__Excerpt provided__.
AI for the design of oligonucleotide therapeutics

In particular, for antisense oligonucleotides (ASO) that act by RNAse H1-mediated knockdown, binding energies and kinetics of ASO mRNA duplexes are critical for predicting efficacy and safety. We predict binding energies from sequences, study the kinetics of ASO action to make the ASO drug design process more predictable, and combine molecular dynamics and artificial intelligence in collaborative projects to extend predictive models to a wider range of nucleotide modifications. Our federated, privacy-preserving learning approach enables competitors to pool data for training predictors of binding energies.

ML for pan-genomic graphs

Pan-genomic graphs provide a principled approach for dealing with structural variants and the high degree of diversity between genomes. ML on pan-genomic graphs will allow to tackle prediction and regression tasks for different populations, including quantities relevant for oligonucleotide therapeutics, such as transcription rate or accessibility, as well as clinically relevant variables.

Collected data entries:
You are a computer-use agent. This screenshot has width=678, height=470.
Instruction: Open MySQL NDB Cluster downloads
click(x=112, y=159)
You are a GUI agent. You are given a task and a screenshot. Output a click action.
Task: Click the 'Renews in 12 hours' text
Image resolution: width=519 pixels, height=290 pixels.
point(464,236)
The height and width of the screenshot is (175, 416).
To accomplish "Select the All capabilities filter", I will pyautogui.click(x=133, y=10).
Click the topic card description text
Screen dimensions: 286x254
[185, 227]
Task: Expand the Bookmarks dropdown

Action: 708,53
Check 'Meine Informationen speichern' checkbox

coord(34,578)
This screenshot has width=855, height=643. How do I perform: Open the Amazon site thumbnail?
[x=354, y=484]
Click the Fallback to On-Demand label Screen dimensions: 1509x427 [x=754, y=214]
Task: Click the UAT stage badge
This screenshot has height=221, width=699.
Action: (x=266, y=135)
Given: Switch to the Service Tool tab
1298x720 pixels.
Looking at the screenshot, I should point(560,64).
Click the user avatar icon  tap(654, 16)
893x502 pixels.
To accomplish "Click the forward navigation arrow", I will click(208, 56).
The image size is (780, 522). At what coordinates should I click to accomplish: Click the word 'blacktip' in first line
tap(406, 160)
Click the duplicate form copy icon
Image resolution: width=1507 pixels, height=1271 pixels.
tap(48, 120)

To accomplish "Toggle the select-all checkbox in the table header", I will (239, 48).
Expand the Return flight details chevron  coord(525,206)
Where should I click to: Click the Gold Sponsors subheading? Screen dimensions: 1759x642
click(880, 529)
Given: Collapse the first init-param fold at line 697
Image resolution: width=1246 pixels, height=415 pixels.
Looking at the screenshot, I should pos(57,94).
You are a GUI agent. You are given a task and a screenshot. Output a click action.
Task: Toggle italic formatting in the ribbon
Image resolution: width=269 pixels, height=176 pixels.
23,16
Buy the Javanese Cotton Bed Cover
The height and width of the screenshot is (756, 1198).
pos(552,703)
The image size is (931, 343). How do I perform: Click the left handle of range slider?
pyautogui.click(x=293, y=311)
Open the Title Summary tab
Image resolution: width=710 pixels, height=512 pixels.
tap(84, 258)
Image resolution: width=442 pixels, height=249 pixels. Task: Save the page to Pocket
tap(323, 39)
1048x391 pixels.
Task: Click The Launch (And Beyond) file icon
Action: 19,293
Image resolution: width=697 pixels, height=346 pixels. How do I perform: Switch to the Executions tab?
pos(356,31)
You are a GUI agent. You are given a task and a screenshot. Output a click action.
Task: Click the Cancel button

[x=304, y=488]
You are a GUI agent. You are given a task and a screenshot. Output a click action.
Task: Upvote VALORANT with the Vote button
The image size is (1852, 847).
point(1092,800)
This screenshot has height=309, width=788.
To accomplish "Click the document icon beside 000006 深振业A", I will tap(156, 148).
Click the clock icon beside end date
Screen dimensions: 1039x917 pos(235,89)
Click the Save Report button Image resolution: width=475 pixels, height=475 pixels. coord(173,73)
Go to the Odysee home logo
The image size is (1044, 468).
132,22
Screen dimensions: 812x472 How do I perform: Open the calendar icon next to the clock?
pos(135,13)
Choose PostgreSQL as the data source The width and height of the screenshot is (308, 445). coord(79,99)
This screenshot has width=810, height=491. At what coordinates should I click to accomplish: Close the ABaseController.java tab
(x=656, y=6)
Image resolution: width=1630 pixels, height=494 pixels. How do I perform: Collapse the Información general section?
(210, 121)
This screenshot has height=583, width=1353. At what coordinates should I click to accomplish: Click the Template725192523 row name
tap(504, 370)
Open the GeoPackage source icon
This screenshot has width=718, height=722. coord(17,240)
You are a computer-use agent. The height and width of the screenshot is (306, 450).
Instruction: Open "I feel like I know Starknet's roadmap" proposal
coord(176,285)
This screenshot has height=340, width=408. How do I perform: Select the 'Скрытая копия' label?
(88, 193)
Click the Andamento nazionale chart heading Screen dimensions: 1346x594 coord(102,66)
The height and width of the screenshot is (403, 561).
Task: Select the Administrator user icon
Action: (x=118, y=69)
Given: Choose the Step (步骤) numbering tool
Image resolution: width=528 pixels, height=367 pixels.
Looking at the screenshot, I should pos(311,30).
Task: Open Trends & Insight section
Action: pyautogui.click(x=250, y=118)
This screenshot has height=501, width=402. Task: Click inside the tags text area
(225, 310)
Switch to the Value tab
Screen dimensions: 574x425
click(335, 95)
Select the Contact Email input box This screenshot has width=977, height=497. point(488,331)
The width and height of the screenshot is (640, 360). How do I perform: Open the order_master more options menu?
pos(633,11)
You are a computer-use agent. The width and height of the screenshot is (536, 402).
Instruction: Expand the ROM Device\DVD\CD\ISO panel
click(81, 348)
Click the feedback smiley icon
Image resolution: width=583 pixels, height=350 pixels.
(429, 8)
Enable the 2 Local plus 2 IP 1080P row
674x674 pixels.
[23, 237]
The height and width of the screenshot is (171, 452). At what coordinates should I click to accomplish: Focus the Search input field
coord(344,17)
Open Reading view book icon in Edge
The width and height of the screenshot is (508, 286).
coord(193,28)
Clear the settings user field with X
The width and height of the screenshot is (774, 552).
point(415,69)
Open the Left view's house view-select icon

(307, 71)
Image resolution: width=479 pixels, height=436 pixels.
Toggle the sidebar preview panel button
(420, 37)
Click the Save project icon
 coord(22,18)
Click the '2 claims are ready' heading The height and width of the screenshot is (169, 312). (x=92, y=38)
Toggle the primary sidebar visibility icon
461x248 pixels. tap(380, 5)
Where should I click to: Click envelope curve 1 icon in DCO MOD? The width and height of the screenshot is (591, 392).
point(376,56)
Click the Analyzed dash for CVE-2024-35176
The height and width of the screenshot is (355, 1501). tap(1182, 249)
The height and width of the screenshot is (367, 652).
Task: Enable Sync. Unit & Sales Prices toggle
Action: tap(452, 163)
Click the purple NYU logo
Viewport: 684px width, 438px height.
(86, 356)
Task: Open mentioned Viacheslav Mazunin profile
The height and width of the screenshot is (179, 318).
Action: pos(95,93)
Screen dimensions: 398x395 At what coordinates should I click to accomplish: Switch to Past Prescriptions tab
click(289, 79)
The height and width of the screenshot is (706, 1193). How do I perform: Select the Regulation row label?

__Task list__.
1 – According to the research overview, what does the federated, privacy-preserving learning approach allow competitors to do?
2 – Summarize the research overview in two sentences.
3 – List every quantity or variable that the research overview names as a target for ML on pan-genomic graphs.

__Per-task outputs__.
1 – It lets competitors pool data to train predictors of binding energies.

2 – The research overview describes AI for designing oligonucleotide therapeutics, especially antisense oligonucleotides that act by RNAse H1-mediated knockdown. The work includes predicting binding energies from sequences, studying the kinetics of ASO action, combining molecular dynamics with AI, and using a federated, privacy-preserving approach for pooled data, along with machine learning on pan-genomic graphs to handle structural variants and genome diversity for prediction and regression tasks across populations.

3 –
- transcription rate
- accessibility
- clinically relevant variables